**TEXTO FORNECIDO**.
Cabo Verde ascendeu a país de rendimento médio. Depois de um período de transição de cinco anos que terminou nos fins de 2013 deixou de beneficiar do grosso da ajuda externa em donativos e empréstimos concessionais que vinha recebendo e para os quais só se qualificam os países menos desenvolvidos. Recipiente da ajuda externa desde a independência, normal é que tivesse aproveitado os anos de suporte externo pra construir uma base produtiva própria. Sabia que os fluxos externos não podiam continuar para sempre a ser donativos e empréstimos concessionais. Em tempo teriam que ser substituídos por receitas de exportações de bens e serviços e pela atracção de capitais estrangeiros.
Quando se falhou nisso porque deixou-se cair o esforço de industrialização para a exportação, ou não se investiu para aumentar o impacto do turismo na economia e não se soube desenvolver factores de competitividade capazes de tornar o país atractivo para o capital directo estrangeiro as dificuldades em manter o ritmo de crescimento aceitável e em gerar empregos só podiam tornar-se maiores. O recurso massivo a empréstimos via linhas de crédito condicionadas para financiar projectos de infraestruturas não serviu de motor de arranque para o crescimento, não criou oportunidades para o sector privado nacional, não ajudou na captação de capital externo e não gerou novos empregos nem em quantidade nem em qualidade. Nestas circunstâncias manter o modelo de desenvolvimento com base na reciclagem da ajuda externa só pôde trazer o que já é visível para todos: PIB em queda, desemprego cada vez maior, assimetrias regionais graves e grandes ineficiências derivadas da macrocefalia do Estado e do centralismo excessivo.
As consequências sociais amontoam-se e manifestam-se nos mais diferentes aspectos: desintegração familiar, violência doméstica, abandono escolar, proliferação de gangs na periferia das cidades, aumento da criminalidade e diminuição do capital social com perda de confiança nos governantes, nas instituições e nas relações interpessoais. A resposta do governo para ser a de, parafraseando o príncipe Fabrizio no filme “O Leopardo”, “tudo mudar para que tudo fique na mesma”. Indo pelos anúncios oficiais podia-se pensar que o país vive um frenesim de renovação: cursos múltiplos procuram transformar jovens e adultos em empreendedores; milhares são convidados a regressar ao campo com o canto de sereia da água das barragens; clusters prontas-a-abrir são apresentadas como portadoras do futuro e acena-se com a porta da emigração a milhares de jovens licenciados desempregados. Soluções que não são soluções. Servem essencialmente para reproduzir o conformismo, aumentar o assistencialismo e a dependência do estado e constranger as pessoas em termos eleitorais, como aliás já foi denunciado por várias fontes vindas de todos os quadrantes políticos.
Cabo Verde não pode ficar na mesma. Não pode manter-se hipnotizado pelos gestos frenéticos de ilusionistas. Dão a ideia de mudar quando de facto o país continua na mesma e só se vê sinais de estar a patinar no lodaçal da ineficiência, da falta de visão, dos vícios do pedir, da dependência induzida e do sufoco da iniciativa individual e empresarial. Do debate do estado da Nação espera-se que o encantamento seja quebrado e o país possa finalmente arrancar para um futuro construindo a sua própria base de sustentabilidade e dinâmica.

**DADOS FORNECIDOS**.

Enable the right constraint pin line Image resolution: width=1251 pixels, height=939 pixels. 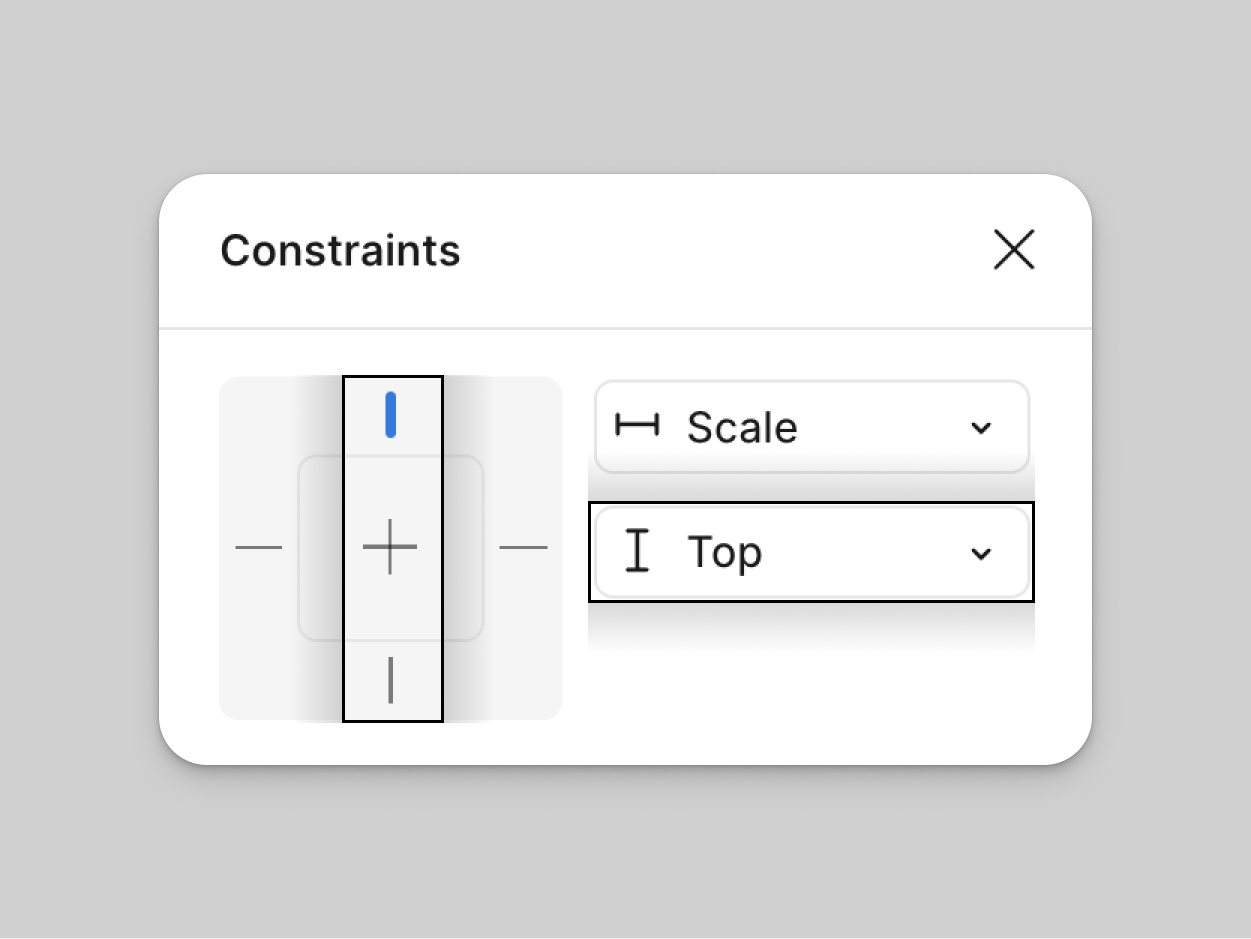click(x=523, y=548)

--

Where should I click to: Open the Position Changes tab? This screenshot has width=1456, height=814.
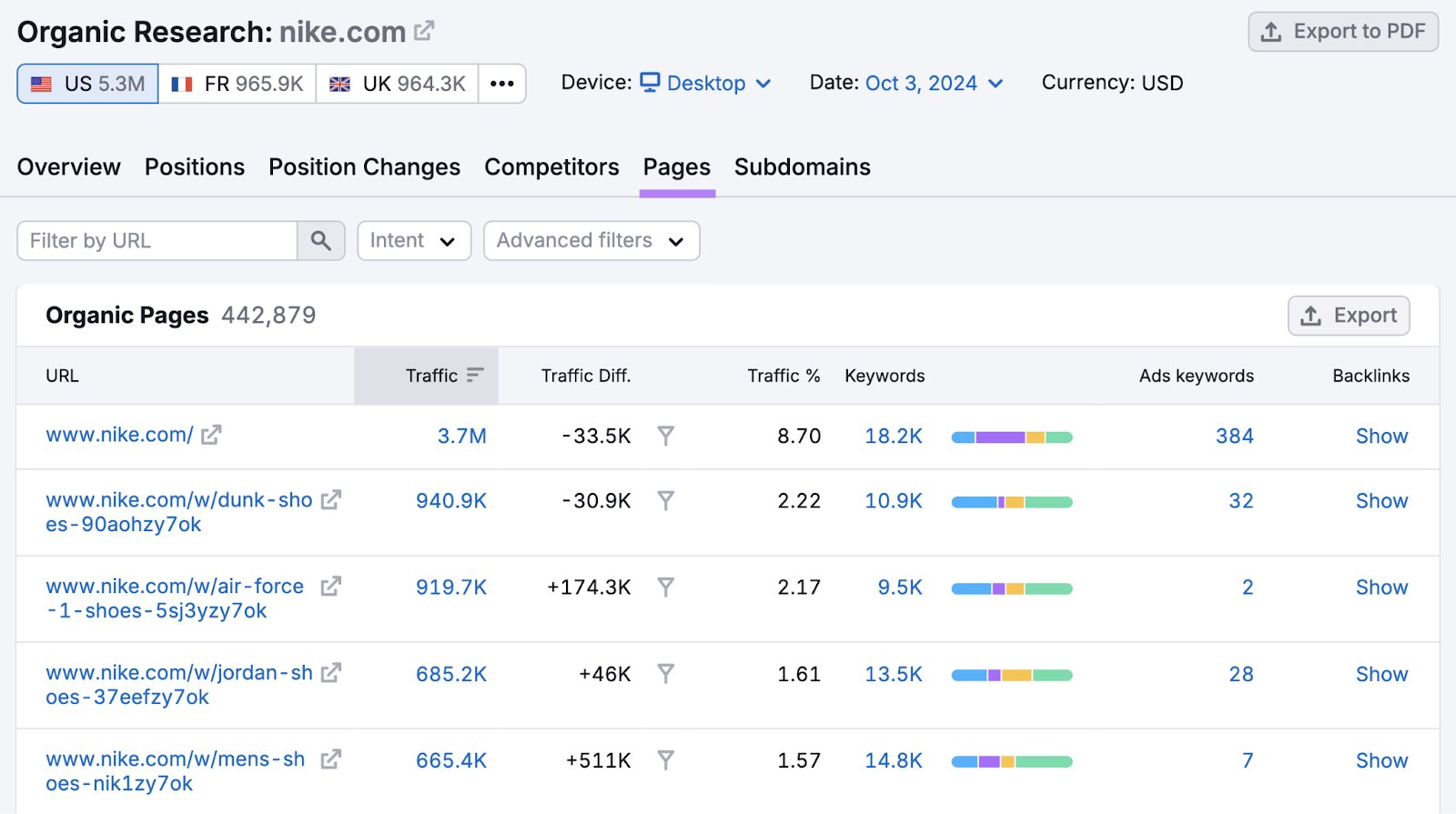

**REQUISITOS DO EXERCÍCIO**. Segundo o texto fornecido, quando terminou o período de transição de cinco anos de Cabo Verde?

**RESULTADO**. Nos fins de 2013.